* _Source records_
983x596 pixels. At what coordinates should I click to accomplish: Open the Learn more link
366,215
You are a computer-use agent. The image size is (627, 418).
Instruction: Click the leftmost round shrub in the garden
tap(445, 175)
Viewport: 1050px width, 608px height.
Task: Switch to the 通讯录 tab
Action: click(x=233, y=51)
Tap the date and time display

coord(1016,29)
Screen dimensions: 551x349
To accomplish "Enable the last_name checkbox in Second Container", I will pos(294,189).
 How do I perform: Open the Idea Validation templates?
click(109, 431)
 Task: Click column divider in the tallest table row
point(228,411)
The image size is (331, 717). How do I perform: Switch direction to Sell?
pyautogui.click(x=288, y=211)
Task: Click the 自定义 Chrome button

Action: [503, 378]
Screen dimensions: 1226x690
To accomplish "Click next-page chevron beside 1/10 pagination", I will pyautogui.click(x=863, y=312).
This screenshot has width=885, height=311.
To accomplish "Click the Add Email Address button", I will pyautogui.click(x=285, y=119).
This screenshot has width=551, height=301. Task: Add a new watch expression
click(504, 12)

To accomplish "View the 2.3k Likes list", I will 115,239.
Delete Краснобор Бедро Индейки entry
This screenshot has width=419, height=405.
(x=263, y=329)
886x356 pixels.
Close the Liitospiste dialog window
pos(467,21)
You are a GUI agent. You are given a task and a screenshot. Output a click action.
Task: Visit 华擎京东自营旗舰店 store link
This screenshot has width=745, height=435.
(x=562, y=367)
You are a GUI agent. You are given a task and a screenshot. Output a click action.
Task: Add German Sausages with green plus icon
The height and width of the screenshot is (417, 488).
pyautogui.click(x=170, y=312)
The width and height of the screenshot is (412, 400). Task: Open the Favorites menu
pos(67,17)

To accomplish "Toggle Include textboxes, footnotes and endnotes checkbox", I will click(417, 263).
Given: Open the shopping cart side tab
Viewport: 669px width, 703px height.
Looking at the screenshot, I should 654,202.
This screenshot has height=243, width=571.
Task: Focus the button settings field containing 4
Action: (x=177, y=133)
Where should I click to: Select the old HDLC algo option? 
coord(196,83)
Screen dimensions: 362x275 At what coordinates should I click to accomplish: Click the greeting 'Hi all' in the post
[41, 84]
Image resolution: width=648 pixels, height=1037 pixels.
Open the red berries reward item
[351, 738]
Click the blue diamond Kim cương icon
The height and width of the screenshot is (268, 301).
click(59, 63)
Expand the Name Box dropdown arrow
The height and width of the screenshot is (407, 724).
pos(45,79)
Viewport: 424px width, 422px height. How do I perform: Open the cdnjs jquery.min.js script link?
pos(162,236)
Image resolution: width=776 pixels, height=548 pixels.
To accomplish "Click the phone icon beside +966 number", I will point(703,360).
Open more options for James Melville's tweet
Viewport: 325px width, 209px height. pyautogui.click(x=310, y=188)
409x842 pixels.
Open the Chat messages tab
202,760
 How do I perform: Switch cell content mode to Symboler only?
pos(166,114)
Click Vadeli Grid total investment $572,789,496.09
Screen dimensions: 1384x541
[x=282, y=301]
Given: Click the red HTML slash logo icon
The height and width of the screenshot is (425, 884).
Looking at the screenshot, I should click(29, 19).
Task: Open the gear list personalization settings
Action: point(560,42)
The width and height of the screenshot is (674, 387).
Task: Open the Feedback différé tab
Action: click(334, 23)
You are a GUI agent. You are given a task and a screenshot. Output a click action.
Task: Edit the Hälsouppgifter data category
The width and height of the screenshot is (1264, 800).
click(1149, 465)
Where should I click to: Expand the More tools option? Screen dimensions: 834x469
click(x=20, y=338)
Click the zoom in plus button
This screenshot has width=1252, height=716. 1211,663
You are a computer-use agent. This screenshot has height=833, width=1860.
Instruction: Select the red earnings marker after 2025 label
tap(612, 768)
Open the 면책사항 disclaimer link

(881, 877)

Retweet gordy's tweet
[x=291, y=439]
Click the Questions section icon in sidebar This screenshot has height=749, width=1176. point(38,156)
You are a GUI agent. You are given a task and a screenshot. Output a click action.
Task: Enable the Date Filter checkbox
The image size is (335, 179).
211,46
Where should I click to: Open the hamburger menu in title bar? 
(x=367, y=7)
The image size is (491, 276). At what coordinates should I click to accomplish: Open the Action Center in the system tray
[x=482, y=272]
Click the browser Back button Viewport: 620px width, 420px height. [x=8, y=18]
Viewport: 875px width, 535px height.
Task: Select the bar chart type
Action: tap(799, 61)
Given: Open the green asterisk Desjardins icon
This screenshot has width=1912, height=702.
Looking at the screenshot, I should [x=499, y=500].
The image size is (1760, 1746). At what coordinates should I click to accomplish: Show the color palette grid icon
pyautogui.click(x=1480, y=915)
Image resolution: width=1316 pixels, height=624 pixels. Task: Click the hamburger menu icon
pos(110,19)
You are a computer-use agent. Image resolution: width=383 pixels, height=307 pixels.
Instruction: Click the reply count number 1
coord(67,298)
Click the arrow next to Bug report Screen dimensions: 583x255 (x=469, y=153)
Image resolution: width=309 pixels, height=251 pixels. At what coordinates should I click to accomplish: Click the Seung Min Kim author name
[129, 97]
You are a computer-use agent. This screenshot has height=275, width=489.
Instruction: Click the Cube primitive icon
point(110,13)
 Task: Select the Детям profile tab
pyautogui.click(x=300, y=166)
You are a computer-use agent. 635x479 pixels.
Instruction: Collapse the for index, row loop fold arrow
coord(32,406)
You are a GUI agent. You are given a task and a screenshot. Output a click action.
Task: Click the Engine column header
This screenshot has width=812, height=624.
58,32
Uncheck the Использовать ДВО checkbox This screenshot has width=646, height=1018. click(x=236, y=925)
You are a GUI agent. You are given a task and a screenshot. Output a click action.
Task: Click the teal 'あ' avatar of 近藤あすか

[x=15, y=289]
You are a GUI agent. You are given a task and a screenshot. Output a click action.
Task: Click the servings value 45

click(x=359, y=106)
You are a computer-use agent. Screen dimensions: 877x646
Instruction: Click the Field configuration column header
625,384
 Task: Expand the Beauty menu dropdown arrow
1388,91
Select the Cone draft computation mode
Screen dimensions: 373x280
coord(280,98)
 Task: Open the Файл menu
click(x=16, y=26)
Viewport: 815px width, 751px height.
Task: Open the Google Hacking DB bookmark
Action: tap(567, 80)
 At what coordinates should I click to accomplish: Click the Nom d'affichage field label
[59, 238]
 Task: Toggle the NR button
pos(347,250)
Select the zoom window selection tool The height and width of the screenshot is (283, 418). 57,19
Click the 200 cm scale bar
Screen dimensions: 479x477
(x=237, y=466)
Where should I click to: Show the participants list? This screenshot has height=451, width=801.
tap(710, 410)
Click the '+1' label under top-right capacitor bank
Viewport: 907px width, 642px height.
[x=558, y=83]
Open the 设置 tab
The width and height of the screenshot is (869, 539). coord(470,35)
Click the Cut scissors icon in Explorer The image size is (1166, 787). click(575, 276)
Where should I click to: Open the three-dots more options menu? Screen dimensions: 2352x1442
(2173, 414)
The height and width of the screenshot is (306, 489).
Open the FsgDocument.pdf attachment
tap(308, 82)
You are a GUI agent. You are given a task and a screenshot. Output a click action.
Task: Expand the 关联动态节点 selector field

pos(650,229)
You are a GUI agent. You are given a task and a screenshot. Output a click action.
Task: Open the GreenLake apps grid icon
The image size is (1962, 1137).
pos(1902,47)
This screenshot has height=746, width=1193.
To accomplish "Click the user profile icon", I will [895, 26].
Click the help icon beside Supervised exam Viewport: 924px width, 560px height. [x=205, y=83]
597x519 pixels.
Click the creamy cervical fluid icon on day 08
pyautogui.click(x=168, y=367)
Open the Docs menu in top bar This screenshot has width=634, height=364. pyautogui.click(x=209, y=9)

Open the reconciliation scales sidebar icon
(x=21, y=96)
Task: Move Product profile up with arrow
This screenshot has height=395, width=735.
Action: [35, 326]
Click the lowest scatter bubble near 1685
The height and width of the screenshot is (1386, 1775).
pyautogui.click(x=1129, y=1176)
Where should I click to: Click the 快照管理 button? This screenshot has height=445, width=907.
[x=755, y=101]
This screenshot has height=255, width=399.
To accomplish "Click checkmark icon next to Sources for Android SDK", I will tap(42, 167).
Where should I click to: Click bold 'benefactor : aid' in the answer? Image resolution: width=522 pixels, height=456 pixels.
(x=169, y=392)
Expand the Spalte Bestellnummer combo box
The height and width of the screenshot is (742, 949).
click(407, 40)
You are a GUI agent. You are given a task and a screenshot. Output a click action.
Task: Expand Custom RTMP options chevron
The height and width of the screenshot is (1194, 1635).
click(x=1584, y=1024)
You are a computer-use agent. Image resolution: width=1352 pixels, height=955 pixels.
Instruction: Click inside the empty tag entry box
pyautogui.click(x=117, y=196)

* _WHAT YOU HAVE TO DO_
Retype the lines of the listing above verbatim, from the line containing "Task: Move Product profile up with arrow" to the line containing "click(x=1584, y=1024)", including both of those lines.

* _WRITTEN REPLY_
Task: Move Product profile up with arrow
This screenshot has height=395, width=735.
Action: [35, 326]
Click the lowest scatter bubble near 1685
The height and width of the screenshot is (1386, 1775).
pyautogui.click(x=1129, y=1176)
Where should I click to: Click the 快照管理 button? This screenshot has height=445, width=907.
[x=755, y=101]
This screenshot has height=255, width=399.
To accomplish "Click checkmark icon next to Sources for Android SDK", I will tap(42, 167).
Where should I click to: Click bold 'benefactor : aid' in the answer? Image resolution: width=522 pixels, height=456 pixels.
(x=169, y=392)
Expand the Spalte Bestellnummer combo box
The height and width of the screenshot is (742, 949).
click(407, 40)
You are a GUI agent. You are given a task and a screenshot. Output a click action.
Task: Expand Custom RTMP options chevron
The height and width of the screenshot is (1194, 1635).
click(x=1584, y=1024)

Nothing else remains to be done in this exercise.